Ученые уже много веков знают, что израильтяне в Библии почитают двух совершенно разных богов, которые отличаются друг от друга именами, происхождением и свойствами. Пятикнижие – первые пять книг Библии (Бытие, Исход, Левит, Числа и Второзаконие), сборник текстов из различных источников, которые могут на сотни лет отличаться по времени создания. Пристальное рассмотрение дает возможность заметить швы на месте соединения двух и более различных традиций. Например, есть две отдельные истории творения, написанные независимо друг от друга: глава 1 Бытия, в которой мужчина и женщина сотворены вместе и одновременно, и глава 2 Бытия, гораздо более популярная, в которой Ева сотворяется из ребра Адама. Есть и два разных рассказа о потопе, которые, впрочем, в отличие от двух историй творения, сшиты вместе, чтобы получить единое, но противоречащее само себе свидетельство о том, как потоп длится не то 40 (Быт. 7:17), не то 150 дней (Быт. 7:24); животных на ковчег берут не то по семь пар (Быт. 7:2), не то всего по паре каждого вида (Быт. 6:19); потоп начинается не то через семь дней после входа Ноя на ковчег (Быт. 7:10), не то сразу после того, как он погружается на ковчег вместе с семьей (Быт. 7:11–13).

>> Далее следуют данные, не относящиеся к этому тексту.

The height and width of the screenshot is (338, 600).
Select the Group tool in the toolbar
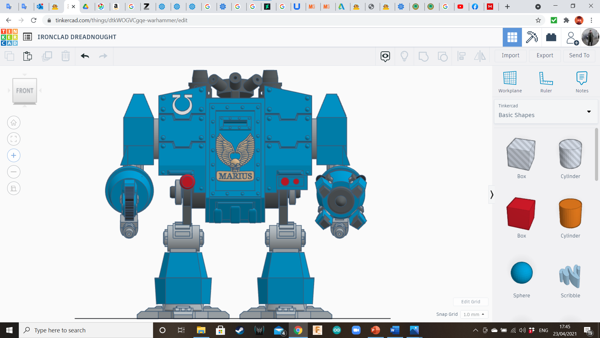[423, 56]
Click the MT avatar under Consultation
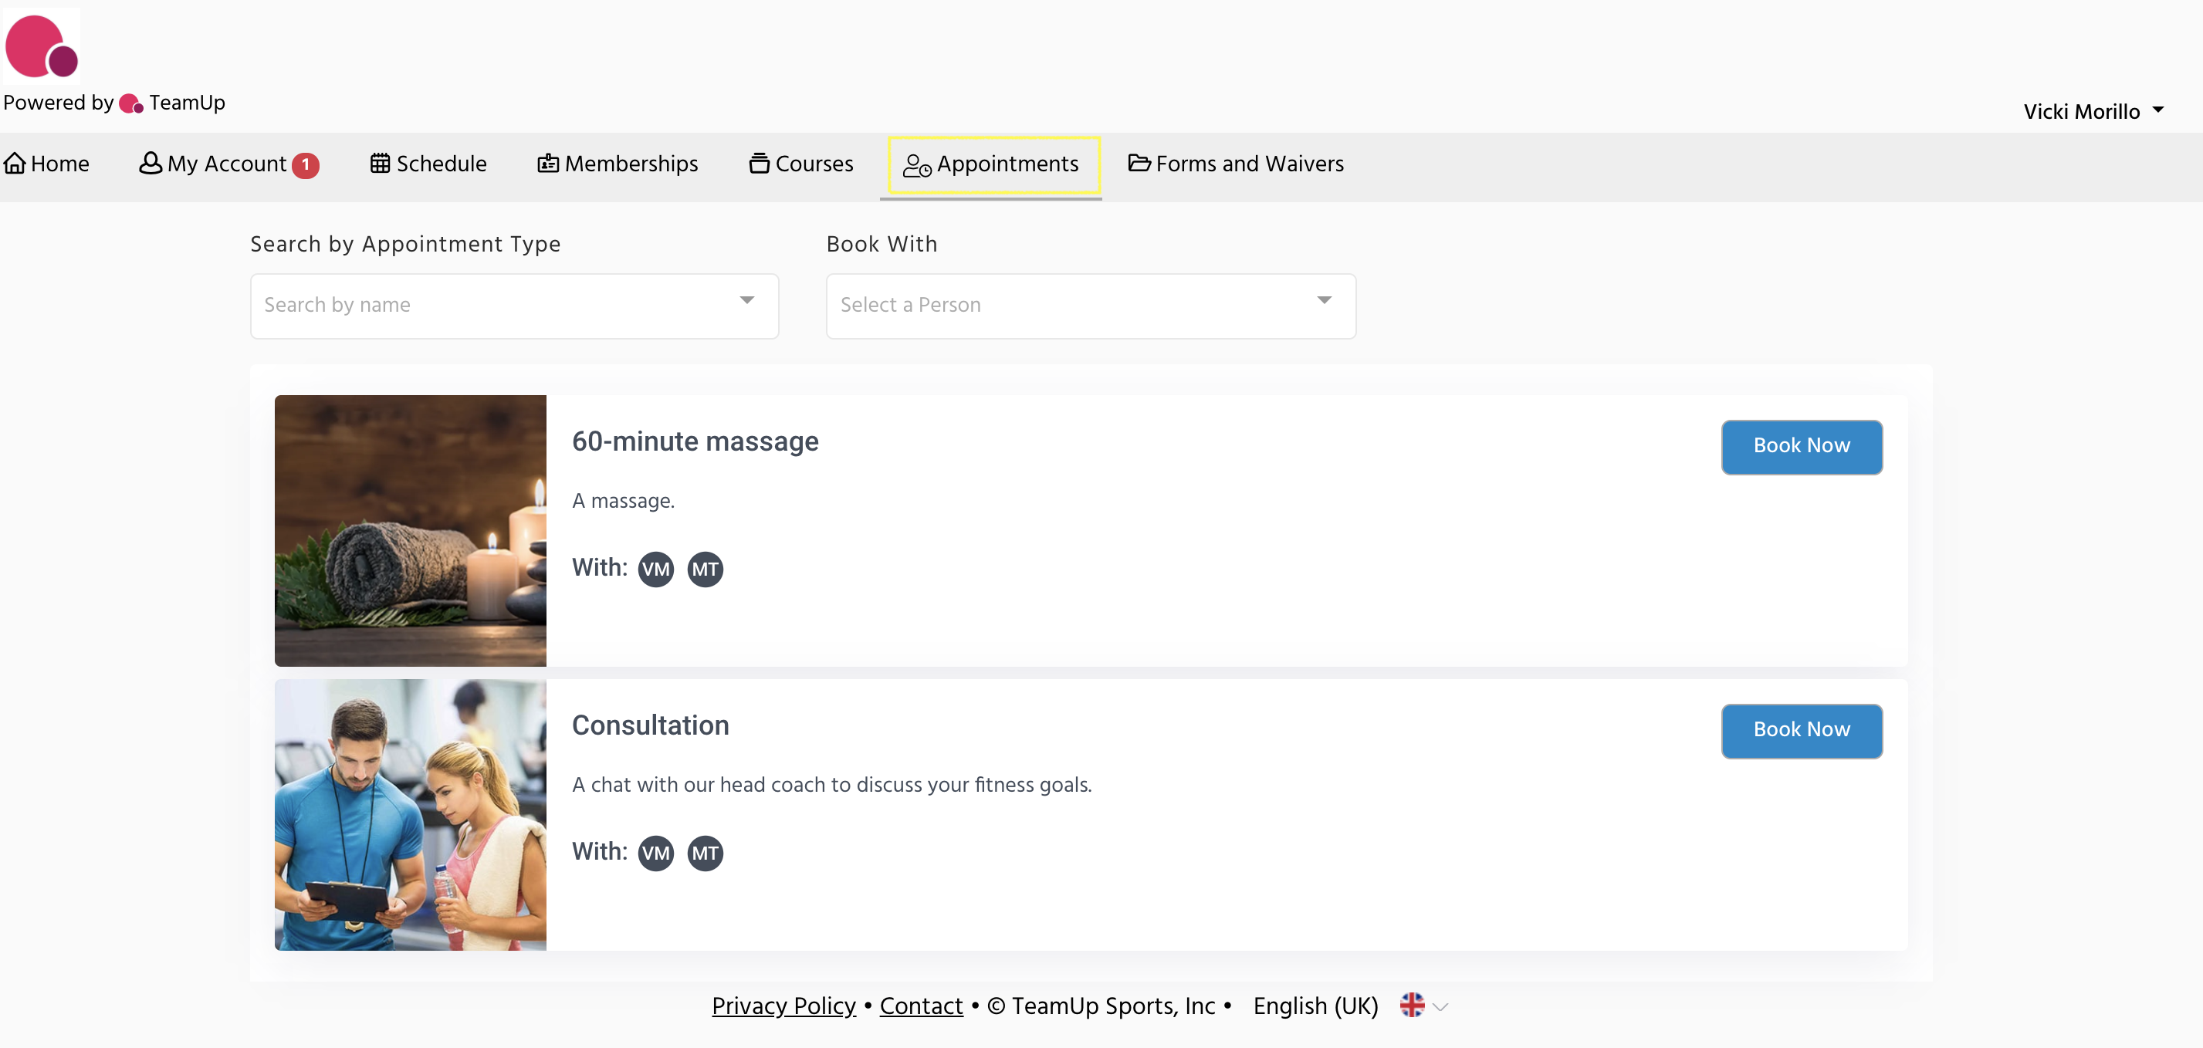Image resolution: width=2203 pixels, height=1048 pixels. 705,853
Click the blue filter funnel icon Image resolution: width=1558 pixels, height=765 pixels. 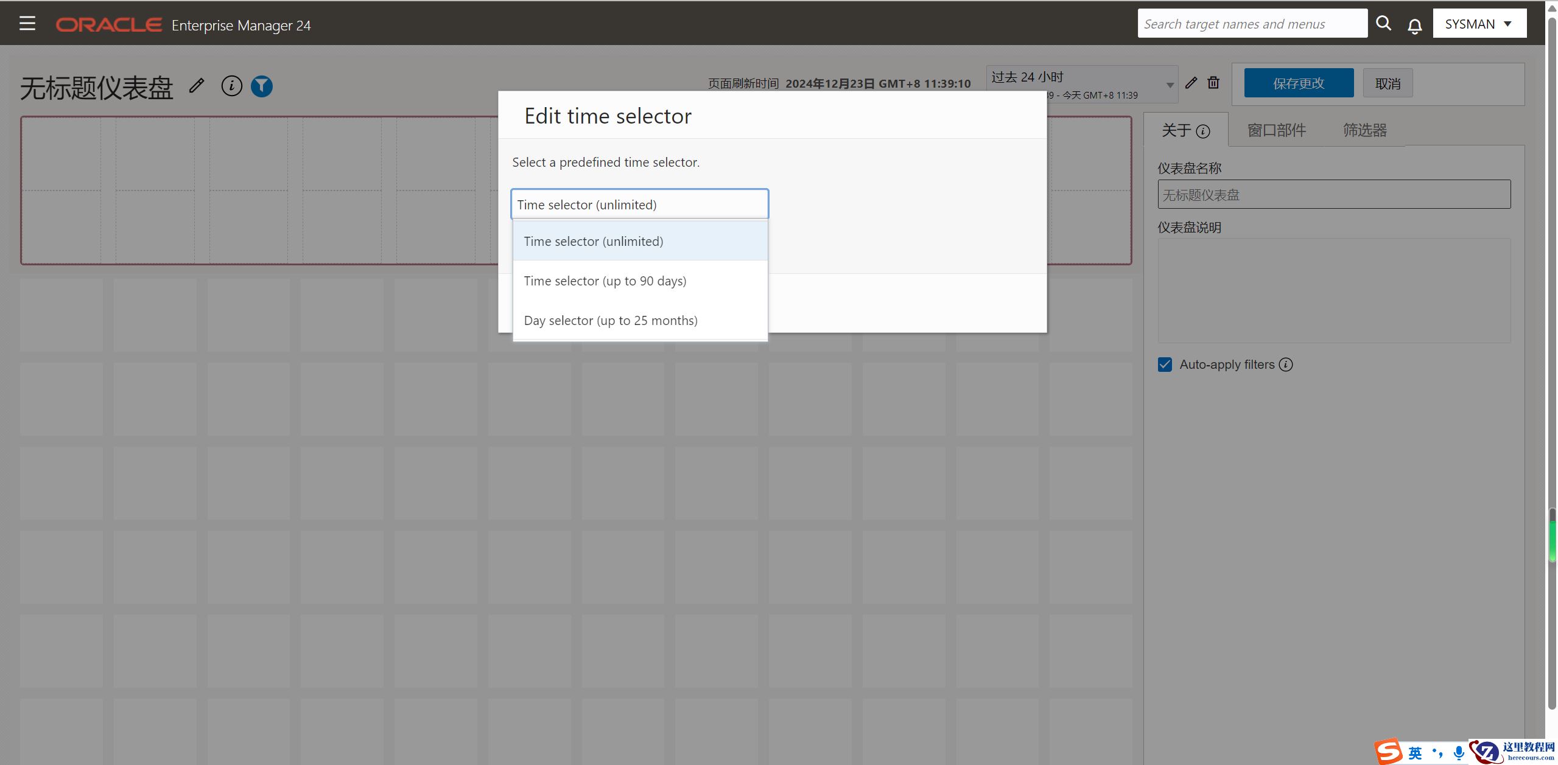click(x=262, y=86)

Тщательно отслеживая каждую из этих отдельных нитей повествования, исследователи Библии сумели определить по меньшей мере четыре разных письменных источника, из которых в основном составлены первые книги Библии. Они получили названия: Яхвист, или J (читается как Й), который восходит к X–IX векам до н. э. и проходит по большей части Бытия, Исхода и Чисел; Элохист, или Е, который относится к VIII–VII векам до н. э. и в основном прослеживается в Бытии и частично в Исходе; Священнический кодекс, или Р, который был написан во время Вавилонского пленения в 586 году до н. э. или сразу после него и представляет собой в основном переработку материалов источников J и Е; и Второзаконие, или источник D, на котором основаны книги от Второзакония до Царств I и II и который можно датировать где-то VII–V веками до н. э.

Между этими источниками наблюдаются многочисленные расхождения. Например, в материале Элохиста, который, вероятно, был написан священником с севера Израиля, гора Синай именуется горой Хорив (Исх. 3:1), а ханаанеяне – амореями. Бог в этих отрывках являет себя в основном в видениях и снах, в отличие от более югоцентричного материала Яхвиста, где Бог часто имеет очевидные антропоморфные черты. Он творит мир посредством проб и ошибок, забывает создать пару для Адама (Быт. 2:18); Он прохаживается по Эдемскому саду, наслаждаясь вечерним ветерком (Быт. 3:8). Он в какой-то момент утрачивает контроль над своими творениями, Адамом и Евой, и не может их найти, когда они прячутся за деревьями. «Где ты?» – кричит Яхве в ночной тиши (Быт. 3:9).

Однако основное различие между Яхвистом и Элохистом в Пятикнижии состоит в том, что Бог в этих источниках именуется различными именами. Бог Элохиста – это Эль или Элохим (множественное число от Эль), который в русском переводе Библии обозначается как Бог с большой буквы Б: «И было, после сих происшествий Бог [Элохим] искушал Авраама» (Быт. 22:1). Бог же яхвистской традиции известен как Яхве – в русском переводе Библии это Господь: «И сказал Господь [Яхве]: Я увидел страдание народа Моего в Египте» (Исх. 3:7). В значительно более позднем Священническом кодексе наравне встречаются и Яхве, и Элохим – очевидная попытка свести воедино этих двух явно различных богов.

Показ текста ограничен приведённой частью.